Review: Ralf Wehowsky + Anla Courtis - Aseleuch Tendrradero
In the midst of Aseleuch Tendrradero I am reduced to the state of an infant, abandoning all thought to sound sources to merely marvel at sound as an alien and somewhat intimidating independent entity. My soundscape is strange and threatening, cartoonishly exaggerated and operating on a logic that I fail to understand – I hear the grey din of 20 tumble dryers rattling and whirring simultaneously, and a wombic mumble of a distant school playground, heard as a crest to a juddering loaf of low frequency blood circulation. Some moments of this release are terrifying: “Baj Lideste Ajtlergob” is a swift 38 seconds of lullabies crushed into broken car horns, all the more disturbing for the playful melodies that writhe and fit between the texture collisions, while “Xidnya Lomikti Lachasut” makes me feel as though I’m hallucinating a hurricane, and watching buildings bend like malleable rubber under the weight of a dense and quivering wind.

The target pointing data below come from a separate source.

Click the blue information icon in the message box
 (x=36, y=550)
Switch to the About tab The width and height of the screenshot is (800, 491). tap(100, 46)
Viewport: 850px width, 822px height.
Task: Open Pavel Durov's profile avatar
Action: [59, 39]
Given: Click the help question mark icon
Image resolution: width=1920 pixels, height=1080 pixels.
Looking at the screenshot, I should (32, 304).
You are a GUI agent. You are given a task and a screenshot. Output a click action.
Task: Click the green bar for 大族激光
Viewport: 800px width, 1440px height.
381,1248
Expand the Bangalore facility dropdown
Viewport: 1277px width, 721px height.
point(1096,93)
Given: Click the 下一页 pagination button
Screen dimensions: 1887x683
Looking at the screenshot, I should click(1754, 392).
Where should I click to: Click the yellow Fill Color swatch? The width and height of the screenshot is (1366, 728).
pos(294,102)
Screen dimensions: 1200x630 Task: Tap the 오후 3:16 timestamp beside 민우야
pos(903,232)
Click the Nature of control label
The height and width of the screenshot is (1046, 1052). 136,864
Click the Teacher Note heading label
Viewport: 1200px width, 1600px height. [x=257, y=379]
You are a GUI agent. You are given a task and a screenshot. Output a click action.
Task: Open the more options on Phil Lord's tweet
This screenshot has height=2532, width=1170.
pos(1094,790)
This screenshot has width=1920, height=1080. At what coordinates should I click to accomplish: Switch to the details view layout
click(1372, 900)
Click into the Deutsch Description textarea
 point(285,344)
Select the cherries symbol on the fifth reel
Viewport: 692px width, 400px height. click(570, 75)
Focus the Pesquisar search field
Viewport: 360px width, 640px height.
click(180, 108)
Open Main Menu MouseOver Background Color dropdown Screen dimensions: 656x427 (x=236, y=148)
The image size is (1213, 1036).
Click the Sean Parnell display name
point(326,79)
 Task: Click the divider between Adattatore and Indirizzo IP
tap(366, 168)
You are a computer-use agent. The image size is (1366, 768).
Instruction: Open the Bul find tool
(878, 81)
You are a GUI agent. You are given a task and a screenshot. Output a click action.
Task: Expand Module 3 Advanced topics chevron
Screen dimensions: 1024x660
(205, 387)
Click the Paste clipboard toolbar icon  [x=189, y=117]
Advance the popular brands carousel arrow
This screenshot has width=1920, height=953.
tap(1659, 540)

But it’s the movement of these sounds that really prises the comfort of inevitability away from me. Extremes in volume and panning are ungracefully explored; escalations and blackouts are sudden, and by about the halfway mark of Aseleuch Tendrradero, I learn to distrust any momentary deviation into plateau or gradual dynamic slopes. There are lengthy and uncomfortable voids of silence, which flick into action like a powercut – equally, there are explosions of static and terrifying sonic unknowns that leap out of the black, launch surprise attacks on my ears and sending my heart rate instantly into double time. No sooner have I started to untangle the mash of sound from the web of tape processing and FX – sensing glimmers of familiarity that allude to a material source – than they are swiped away and replaced by something just as bewildering, leaving me constantly scrabbling at an eerie, mutative indefinite.